MICHEAL MACSTAIN (St. Michan’s, Dublin) seconded the motion.

The FINANCE MINISTER said that he had been considering a suggestion that the sum of say £500,000 out of the proceeds of the Loan in U.S.A. should be put aside as a permanent investment so that that sum would be always available for carrying on the Government if anything extraordinary happened. He would strongly be in favour of investing money in such a scheme as the one proposed provided the money were available.

T. MACSUIBHNE (Cork Mid.) stated that the question of providing money affected all local bodies. He would [184] like to see the whole question considered.
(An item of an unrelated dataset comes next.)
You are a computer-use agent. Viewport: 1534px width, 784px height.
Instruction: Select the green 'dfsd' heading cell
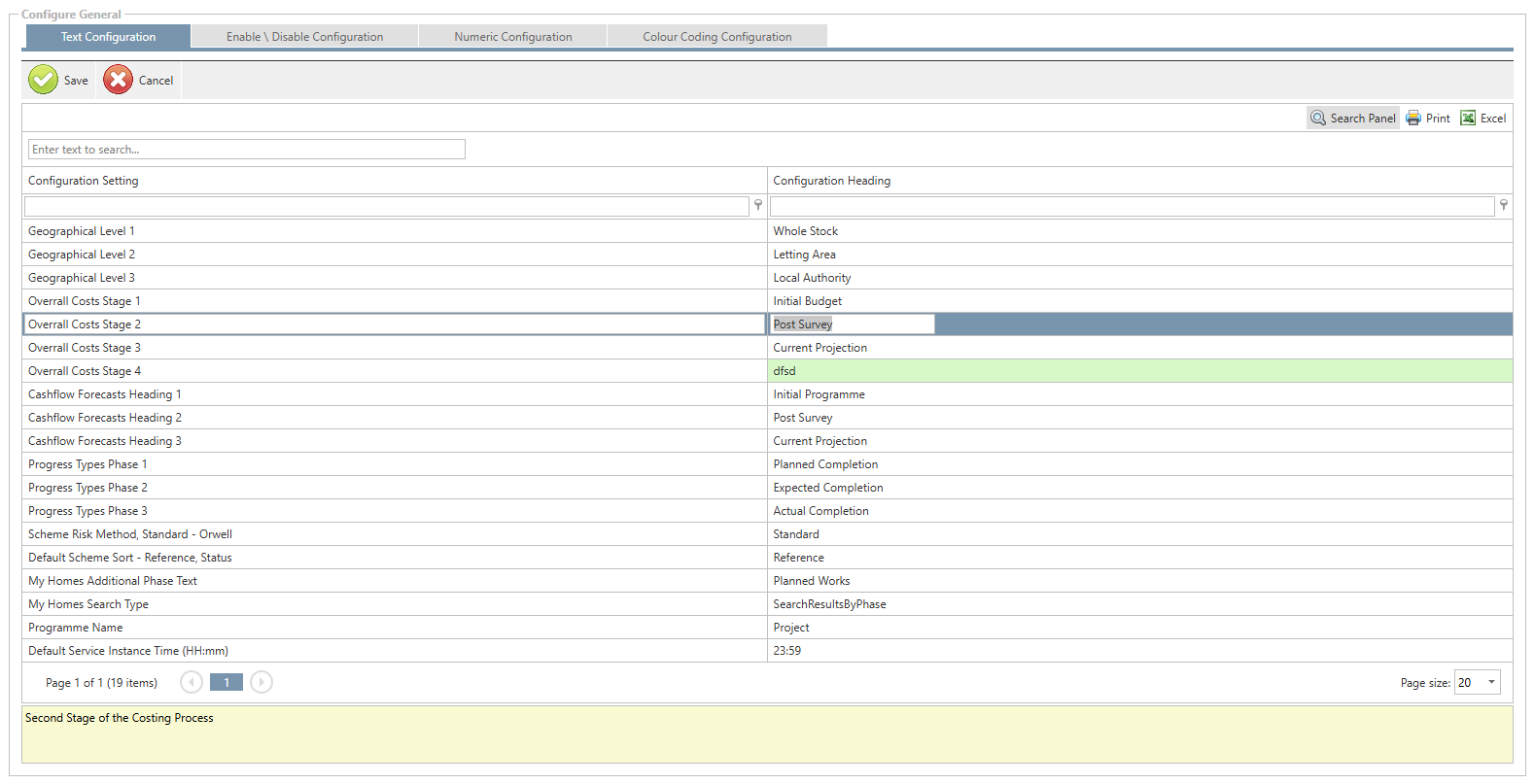[1139, 371]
The motion was negatived without a division.

Dáil Éireann – 29 June, 1920

REPORTS AND MINISTERIAL MOTIONS. – APPROPRIATIONS.

The MINISTER FOR FINANCE explained that the appropriations as set out in his report fell under two heads; (a) ordinary Departmental expenses and (b) expenditure in connection with proposals already sanctioned by the Dáil, or appearing on the agenda for the present session.
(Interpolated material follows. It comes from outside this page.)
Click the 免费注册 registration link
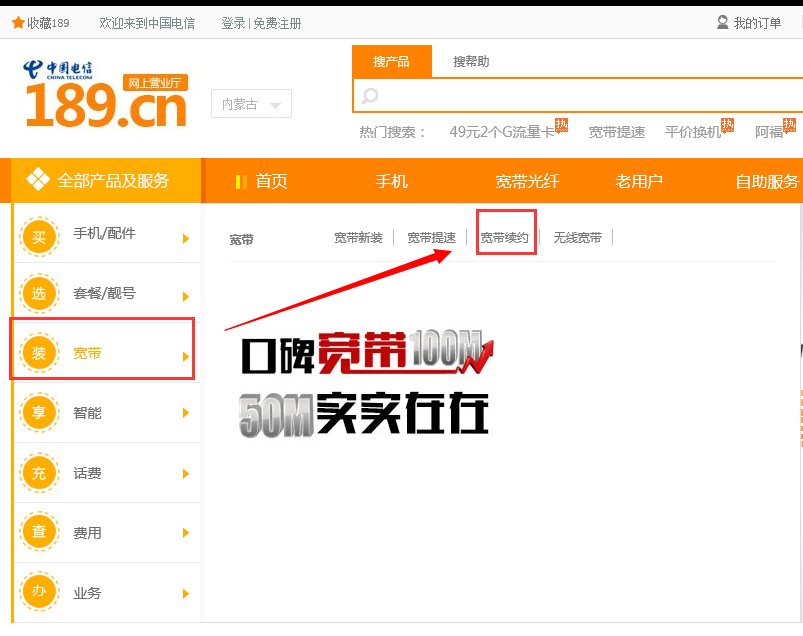Image resolution: width=803 pixels, height=636 pixels. 281,21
He now moved that the following appropriations be made:—

Defence…………………………………………………………………………………………………………….£10,000

Consular Services …………………………………………………………………………………………………………….10,000

Irish …………………………………………………………………………………………………………….5,000

Foreign Affairs …………………………………………………………………………………………………………….6,000

General Contingency Fund …………………………………………………………………………………………………………….20,000

PADRUIG O MAILLE (Connemara) seconded the motion, which was agreed to.

The MINISTER FOR FINANCE then moved for a vote covering the total estimates required for each Department, omitting, however, such amounts as might be required on foot of proposals yet to be submitted at the present Session, it being understood that the adoption of such proposals included the adoption of the vote required to put them into execution:—

Agriculture …………………………………………………………………………………………………………….£900

Defence …………………………………………………………………………………………………………….10,175

Finance …………………………………………………………………………………………………………….10,185

Finance (Bank extension) …………………………………………………………………………………………………………….25,800

Fisheries …………………………………………………………………………………………………………….1,655

Foreign Affairs …………………………………………………………………………………………………………….6,650

Home Affairs …………………………………………………………………………………………………………….11,075

Irish …………………………………………………………………………………………………………….5,000

Labour …………………………………………………………………………………………………………….450

Local Government …………………………………………………………………………………………………………….2,642

Propaganda …………………………………………………………………………………………………………….950

Trade and Commerce …………………………………………………………………………………………………………….12,375

Secretariat …………………………………………………………………………………………………………….920

Subscriptions & Donations …………………………………………………………………………………………………………….1,000

General Contingencies …………………………………………………………………………………………………………….20,000

TOTAL …………………………………………………………………………………………………………….£109,777

A. MACCABE (Sligo South) seconded the motion which was put and carried.